Our Pork Broken Rice Plate ($8) was one of the most flavorful and legit we’ve seen in these parts — the pork was pounded paper thin and covered in a nicely spiced char, and the rice was topped with a funky saute of tripe. This is a dish that can feel phoned in or tame — but not here, where it roars with earthy flavor. — J.N.
Stadium Village Station
We hit the Little Szechuan outpost on the other end of University Avenue earlier in the Checklist. While that location is mostly a hotpot concept, this one concentrates on serving all the other menu items you might expect at a traditional Szechuan restaurant. (Also, some you’d never expect. Corn Pizza with Diced Pear, anyone?)
Almost every exterior window was decorated with a “CNN 50 Best Chinese Restaurants in USA” logo. So our hopes were high. Though we noted that the signs don’t explicitly say they’re on the list, and we had a little fun letting our imaginations run with that notion …
“So you’re on CNN’s list of 50 best, huh?” went our musing.
“Oh no, we’re not actually on it. We’re just advertising the list because we love it! There are some great Chinese places on it!”
(OK, so we were a little punch drunk by this point in the night.)
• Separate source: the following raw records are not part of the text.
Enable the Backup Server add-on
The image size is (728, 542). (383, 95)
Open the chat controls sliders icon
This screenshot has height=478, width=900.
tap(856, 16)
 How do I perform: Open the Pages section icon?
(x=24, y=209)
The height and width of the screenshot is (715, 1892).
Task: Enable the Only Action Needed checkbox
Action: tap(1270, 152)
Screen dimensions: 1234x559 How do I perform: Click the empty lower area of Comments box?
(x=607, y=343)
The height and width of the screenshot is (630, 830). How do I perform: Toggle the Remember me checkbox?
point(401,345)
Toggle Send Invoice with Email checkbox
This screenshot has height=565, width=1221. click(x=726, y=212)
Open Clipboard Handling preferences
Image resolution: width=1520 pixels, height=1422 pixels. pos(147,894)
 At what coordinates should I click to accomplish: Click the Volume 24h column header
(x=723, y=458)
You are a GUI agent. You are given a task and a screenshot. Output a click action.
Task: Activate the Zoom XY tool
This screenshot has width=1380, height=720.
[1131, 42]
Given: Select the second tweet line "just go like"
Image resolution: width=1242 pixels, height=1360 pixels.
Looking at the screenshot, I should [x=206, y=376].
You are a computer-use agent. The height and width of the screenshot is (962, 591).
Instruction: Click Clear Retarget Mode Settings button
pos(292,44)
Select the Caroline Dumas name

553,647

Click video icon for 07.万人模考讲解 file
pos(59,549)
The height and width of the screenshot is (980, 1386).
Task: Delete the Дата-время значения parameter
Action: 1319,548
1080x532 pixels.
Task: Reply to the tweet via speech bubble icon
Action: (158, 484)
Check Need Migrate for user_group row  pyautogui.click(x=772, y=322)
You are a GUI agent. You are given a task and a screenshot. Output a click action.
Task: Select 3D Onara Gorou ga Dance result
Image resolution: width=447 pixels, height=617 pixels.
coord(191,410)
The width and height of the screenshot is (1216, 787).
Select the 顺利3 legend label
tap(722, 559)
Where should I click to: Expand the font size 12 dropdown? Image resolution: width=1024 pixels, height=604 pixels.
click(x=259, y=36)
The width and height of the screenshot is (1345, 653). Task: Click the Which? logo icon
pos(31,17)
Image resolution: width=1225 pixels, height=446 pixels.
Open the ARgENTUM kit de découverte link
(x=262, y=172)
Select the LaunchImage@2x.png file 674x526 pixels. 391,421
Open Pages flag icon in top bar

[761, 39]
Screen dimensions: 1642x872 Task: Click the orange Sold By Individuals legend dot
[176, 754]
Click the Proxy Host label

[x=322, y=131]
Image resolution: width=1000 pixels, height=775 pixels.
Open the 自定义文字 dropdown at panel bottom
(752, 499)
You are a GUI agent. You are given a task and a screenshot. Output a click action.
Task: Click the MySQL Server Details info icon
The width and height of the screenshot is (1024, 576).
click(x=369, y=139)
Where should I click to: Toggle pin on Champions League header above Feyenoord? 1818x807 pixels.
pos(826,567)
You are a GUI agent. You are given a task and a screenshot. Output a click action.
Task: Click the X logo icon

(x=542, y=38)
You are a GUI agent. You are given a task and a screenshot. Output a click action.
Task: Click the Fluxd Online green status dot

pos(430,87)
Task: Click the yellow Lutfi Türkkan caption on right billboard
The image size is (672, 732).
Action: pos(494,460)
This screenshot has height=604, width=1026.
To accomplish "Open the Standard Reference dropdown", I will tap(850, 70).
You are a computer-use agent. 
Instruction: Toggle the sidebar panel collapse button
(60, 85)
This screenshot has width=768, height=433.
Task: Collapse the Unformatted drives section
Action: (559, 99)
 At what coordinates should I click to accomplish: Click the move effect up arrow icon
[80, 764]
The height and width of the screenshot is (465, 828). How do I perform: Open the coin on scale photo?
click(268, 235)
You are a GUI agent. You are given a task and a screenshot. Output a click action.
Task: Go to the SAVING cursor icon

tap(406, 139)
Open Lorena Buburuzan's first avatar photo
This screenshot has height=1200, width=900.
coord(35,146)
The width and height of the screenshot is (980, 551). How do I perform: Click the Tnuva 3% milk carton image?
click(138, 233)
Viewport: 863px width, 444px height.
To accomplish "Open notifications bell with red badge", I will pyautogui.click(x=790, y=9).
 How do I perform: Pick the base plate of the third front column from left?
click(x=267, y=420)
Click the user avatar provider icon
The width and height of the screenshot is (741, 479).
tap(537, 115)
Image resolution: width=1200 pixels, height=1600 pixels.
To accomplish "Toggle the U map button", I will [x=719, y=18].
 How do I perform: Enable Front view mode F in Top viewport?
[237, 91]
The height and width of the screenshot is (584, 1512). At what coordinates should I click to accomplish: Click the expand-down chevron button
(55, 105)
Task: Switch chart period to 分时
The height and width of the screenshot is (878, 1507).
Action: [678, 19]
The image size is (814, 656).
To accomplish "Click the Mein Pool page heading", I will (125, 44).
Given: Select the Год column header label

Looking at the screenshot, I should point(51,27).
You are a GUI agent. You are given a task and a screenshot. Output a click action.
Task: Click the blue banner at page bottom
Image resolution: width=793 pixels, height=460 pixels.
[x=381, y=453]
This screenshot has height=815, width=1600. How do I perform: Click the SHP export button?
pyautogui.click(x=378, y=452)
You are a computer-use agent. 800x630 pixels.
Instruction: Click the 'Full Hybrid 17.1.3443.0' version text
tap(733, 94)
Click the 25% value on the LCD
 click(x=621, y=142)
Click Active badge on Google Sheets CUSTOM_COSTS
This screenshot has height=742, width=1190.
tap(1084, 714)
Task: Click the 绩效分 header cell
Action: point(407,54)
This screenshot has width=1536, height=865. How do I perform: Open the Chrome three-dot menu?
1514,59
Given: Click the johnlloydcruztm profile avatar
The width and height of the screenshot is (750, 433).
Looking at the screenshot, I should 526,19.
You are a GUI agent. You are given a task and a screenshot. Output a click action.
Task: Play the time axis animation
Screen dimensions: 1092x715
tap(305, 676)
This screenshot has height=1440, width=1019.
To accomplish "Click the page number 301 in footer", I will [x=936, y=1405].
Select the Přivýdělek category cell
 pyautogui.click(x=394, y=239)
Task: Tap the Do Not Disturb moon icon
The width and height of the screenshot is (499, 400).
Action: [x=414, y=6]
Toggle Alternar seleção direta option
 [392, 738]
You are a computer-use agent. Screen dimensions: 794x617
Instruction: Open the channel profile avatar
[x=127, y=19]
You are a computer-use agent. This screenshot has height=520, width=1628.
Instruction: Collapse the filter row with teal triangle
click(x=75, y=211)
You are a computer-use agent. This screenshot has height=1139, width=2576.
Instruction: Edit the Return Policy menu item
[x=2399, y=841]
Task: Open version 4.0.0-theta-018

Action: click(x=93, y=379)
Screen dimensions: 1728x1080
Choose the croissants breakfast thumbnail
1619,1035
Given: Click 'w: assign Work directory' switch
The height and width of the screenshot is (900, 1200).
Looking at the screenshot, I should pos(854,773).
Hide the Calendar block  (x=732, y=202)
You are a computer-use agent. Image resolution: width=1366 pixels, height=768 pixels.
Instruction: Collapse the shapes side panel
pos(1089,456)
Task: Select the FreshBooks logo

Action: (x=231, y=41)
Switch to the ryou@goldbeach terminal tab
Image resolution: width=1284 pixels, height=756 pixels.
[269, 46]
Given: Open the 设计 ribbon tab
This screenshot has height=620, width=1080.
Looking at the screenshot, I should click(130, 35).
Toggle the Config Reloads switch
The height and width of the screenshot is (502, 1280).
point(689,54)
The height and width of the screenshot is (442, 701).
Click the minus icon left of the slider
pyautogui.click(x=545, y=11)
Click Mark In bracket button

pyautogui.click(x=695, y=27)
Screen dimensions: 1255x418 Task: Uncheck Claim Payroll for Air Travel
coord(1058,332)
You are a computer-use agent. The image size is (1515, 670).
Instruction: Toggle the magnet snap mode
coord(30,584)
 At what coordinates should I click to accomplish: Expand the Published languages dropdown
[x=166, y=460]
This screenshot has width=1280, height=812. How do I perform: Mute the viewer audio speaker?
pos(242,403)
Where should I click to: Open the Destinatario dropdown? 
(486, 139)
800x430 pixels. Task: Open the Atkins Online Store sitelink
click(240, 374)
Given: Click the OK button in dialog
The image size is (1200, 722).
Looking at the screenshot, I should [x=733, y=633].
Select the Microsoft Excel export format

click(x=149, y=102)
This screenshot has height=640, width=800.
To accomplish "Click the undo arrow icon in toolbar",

As for the atmosphere, it was nice enough. Terra cotta walls; rich reds and browns through the tables, chairs, and floors; and a high white ceiling featuring approximately 48,601 track lights radiating with the intensity of 1,000 suns. Note to architects, interior designers, and restaurateurs: It’s a scientifically-proven fact-like-declaration that food tastes better in low light. Start with a nice votive on every table and punch it up from there. Please stop burning out our retinas. — M.C.
*** FOOD NOTES ***
We’ve eaten a number of unique food items on this journey, including (but not limited to) pork uteri, a chili-on-top-of-the-bun hamburger, sour pork ribs, cheesy “Crazy Curry Noodles,” river monster (whole red snapper swimming in soup), pig face, and a good deal more. But Corn Pizza with Diced Pear ($11) takes the cake. This semi-flattened disc of fresh corn kernels is laced with grated pear, battered, and fried, and then sprinkled with sugar and — wait for it — dashed lightly with rainbow jimmies. The snap and sweetness of the kernels was tasty and paired well with the sugary toppings, but an under-temperature frying mishap in the kitchen meant that the whole assemblage was disconcertingly oily and ultimately unpalatable. For sheer shock value, however, this thing was a big hit.
We were looking forward to the Szechuan Spicy Beef ($15), which seemed to play to the restaurant’s strengths — spice (both numbing and hot) plus a huge quantity of strips of meat, dished up on a welcoming bed of rice. And while the flavors of the dish were everything we hoped for (vivid and bold), the meat itself was tough and chewy. As exciting as it is to receive a sombrero’s worth of appetizing food, it doesn’t quite work when said food is chewing-gum-like in texture.
Our Mala Fish Filet with Tofu ($16) had many of the appealing elements of the Szechuan Spicy Beef (multifaceted heat plus a huge hat’s worth of quantity) but none of the drawbacks. The fish was tender, and while bland in and of itself, was a fine vehicle for the rich, flavorful sauce it swam in. — J.N.